Im Jahr 2022 war die Diagnose "Psychische und Verhaltensstörungen durch Alkohol" bei knapp 236.000 Behandlungsfällen die fünfthäufigste Hauptdiagnose in Krankenhäusern. Bei männlichen Patienten war es sogar die zweithäufigste Hauptdiagnose. Wie eine Statistik des Bundesministeriums für Gesundheit zeigt, ist das allerdings nur die sichtbare Spitze des Eisbergs.
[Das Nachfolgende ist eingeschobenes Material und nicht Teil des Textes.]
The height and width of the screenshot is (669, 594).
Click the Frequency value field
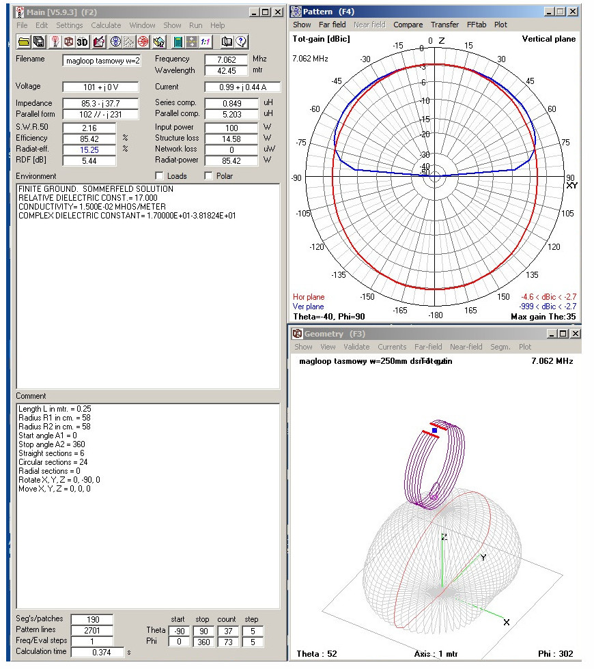tap(225, 59)
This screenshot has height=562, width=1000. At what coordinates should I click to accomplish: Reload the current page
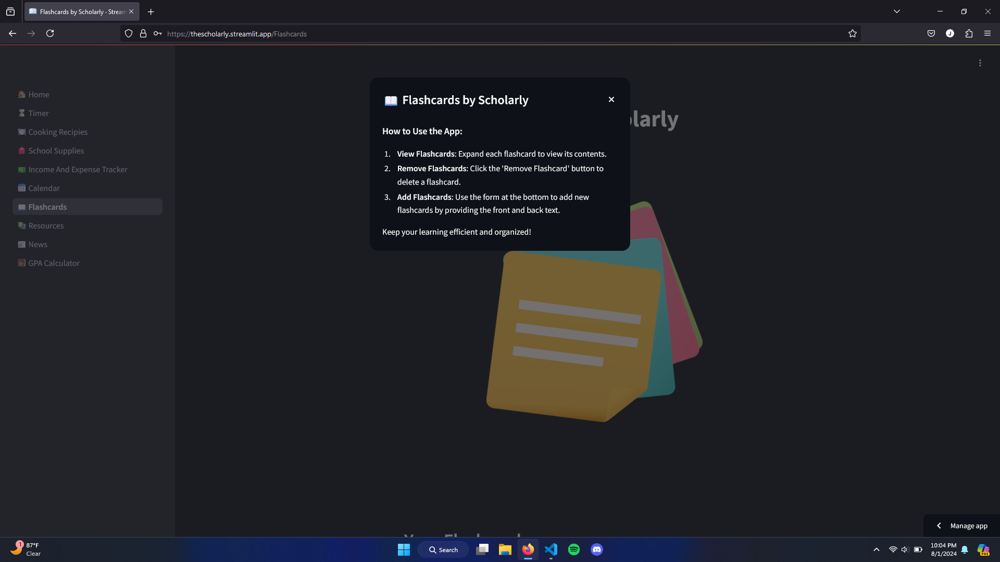(50, 34)
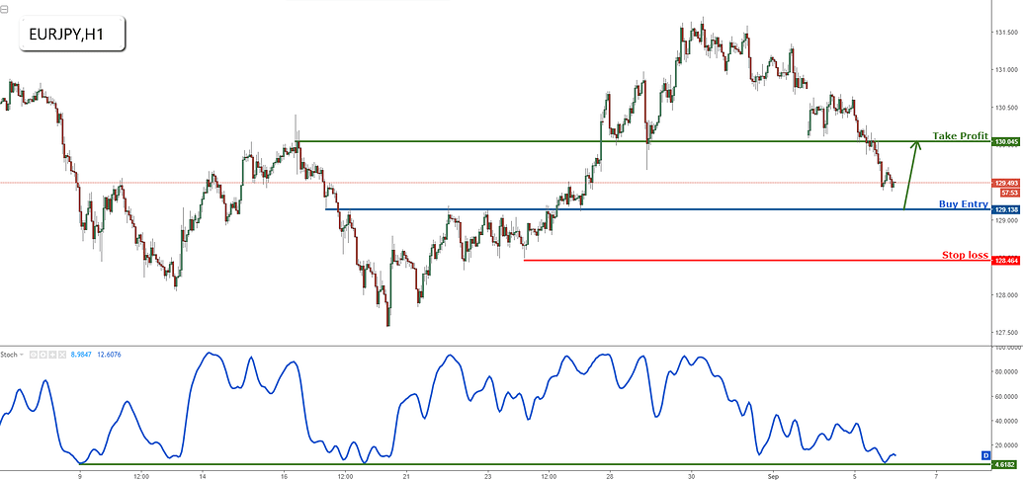Click the 4.6182 stochastic level tag
The width and height of the screenshot is (1023, 480).
pyautogui.click(x=1005, y=464)
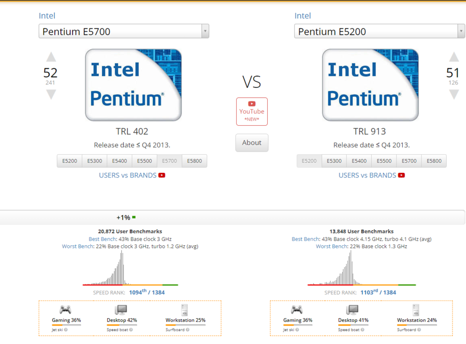Downvote the Pentium E5200 with down arrow

click(454, 94)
Insgesamt 7,9 Millionen Menschen in Deutschland zwischen 18 und 64 Jahren konsumieren Alkohol in einer gesundheitlich riskanten Form. Das Risiko für körperliche, psychische oder soziale Schäden ist bei ihnen erhöht. Bei neun Millionen Menschen in der Altersgruppe sind verschiedene Folgen bereits spürbar oder ein Kontrollverlust über den Alkoholkonsum vorhanden.
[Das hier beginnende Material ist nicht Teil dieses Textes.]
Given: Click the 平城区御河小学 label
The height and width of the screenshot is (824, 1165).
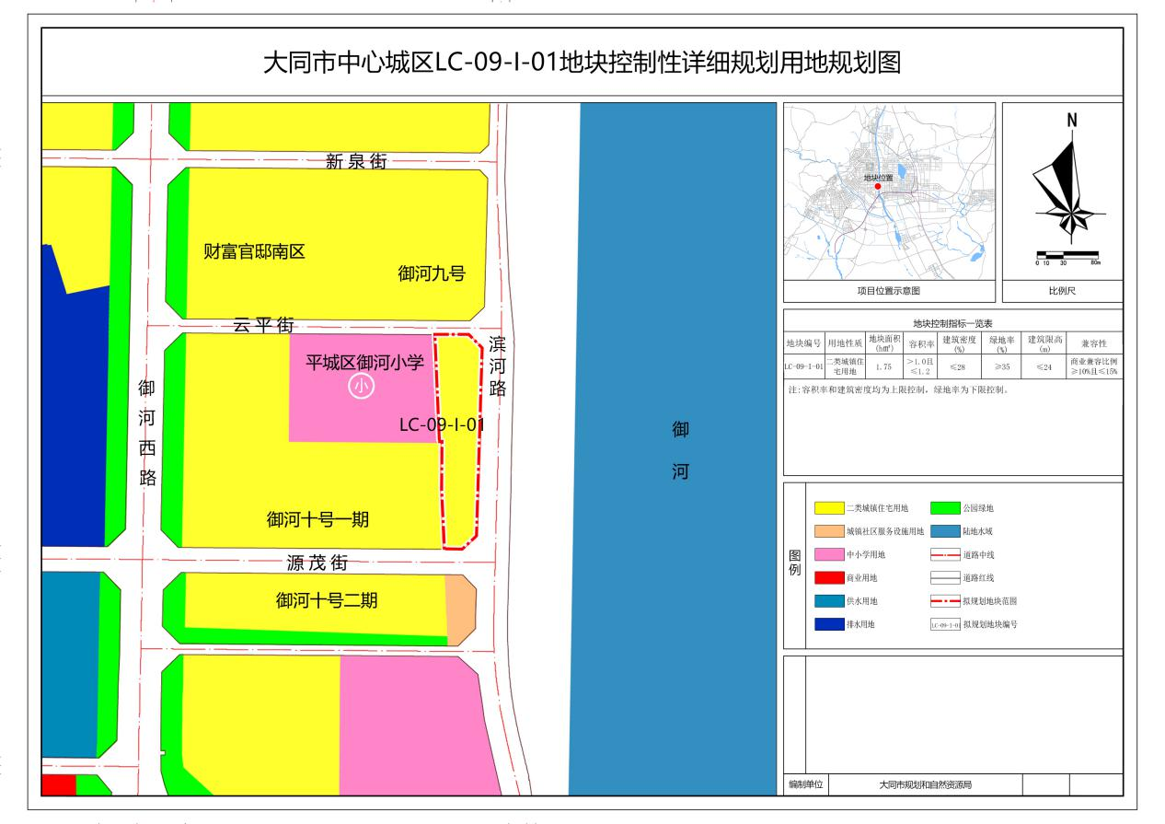Looking at the screenshot, I should (364, 362).
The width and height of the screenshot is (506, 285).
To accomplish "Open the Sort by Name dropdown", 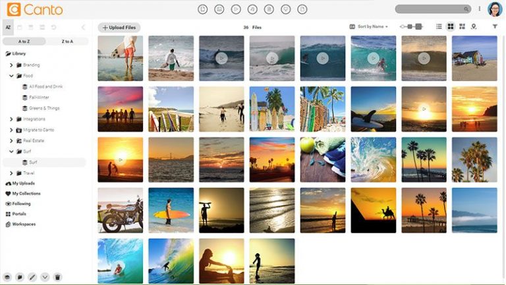I will tap(369, 26).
Alkoholerkrankung – wenn Scham und Angst die Früherkennung erschweren

Abhängigkeitserkrankungen betreffen Menschen aus allen sozialen Schichten. Im Gegensatz zu den meisten körperlichen Erkrankungen, über die offen gesprochen wird, sind substanzbezogene Suchterkrankungen stark stigmatisiert. Vorurteile und gesellschaftliche Klischees führen dazu, dass das Thema oft tabuisiert wird. Viele Betroffene verheimlichen ihre Abhängigkeit aus Sorge vor sozialer Ausgrenzung. So bleiben Suchterkrankungen oft lange unentdeckt und Hilfsangebote werden nicht in Anspruch genommen. Dabei kommt erschwerend hinzu, dass der eigene Alkoholkonsum häufig nicht als problematisch wahrgenommen oder verdrängt wird.
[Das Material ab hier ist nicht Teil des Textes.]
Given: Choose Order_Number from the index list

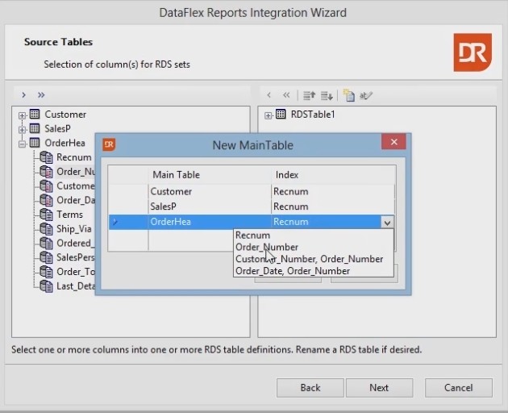Looking at the screenshot, I should (x=267, y=248).
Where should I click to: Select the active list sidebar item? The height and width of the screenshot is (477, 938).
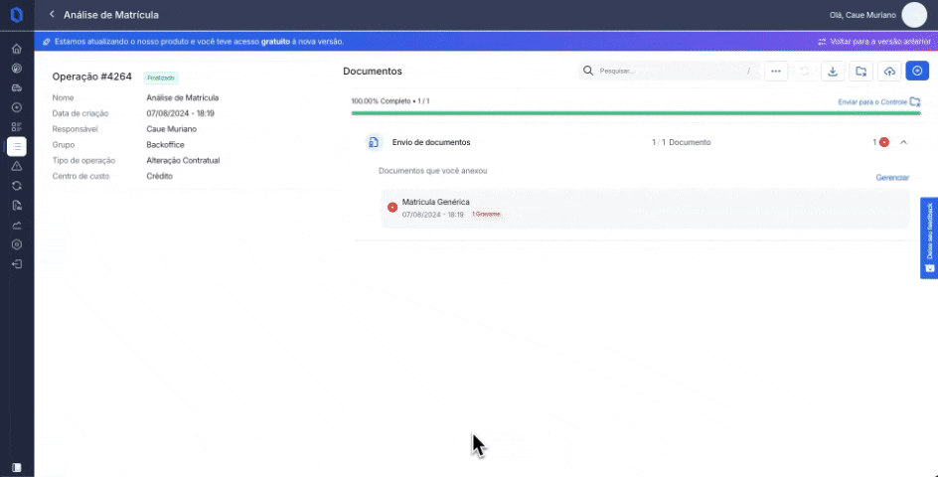(17, 146)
Hausärztinnen und -ärzten wird bei der Früherkennung von Alkoholproblemen eine wichtige Rolle zugeschrieben, da sie zu vielen Patienten über die Jahre ein Vertrauensverhältnis aufgebaut haben. Aber auch in der hausärztlichen Versorgung wird Alkoholkonsum nur selten angesprochen, wie unter anderem eine wissenschaftliche Befragung der Heinrich-Heine-Universität Düsseldorf ergab. Dabei kann eine frühzeitige Diagnose schwerwiegende Folgen verhindern. Und auch nach langer Abhängigkeit können moderne Therapiekonzepte helfen, Abstinenz – oder das alternative Therapieziel kontrolliertes Trinken – zu erreichen.

Was ist ein Alkohol-Screening?

Damit problematischer Alkoholkonsum möglichst früh identifiziert wird, haben Suchtexpertinnen und -experten eine Leitlinie für Hausärzte entwickelt. Werden bei einer Untersuchung Hinweise auf eine alkoholbezogene Störung festgestellt, soll mit einem Alkohol-Screening ermittelt werden, ob sich diese erhärten und ob weitere diagnostische Maßnahmen nötig sind. Standardisierte Fragebögen wie der AUDIT-Test sind dabei Teil des Screenings.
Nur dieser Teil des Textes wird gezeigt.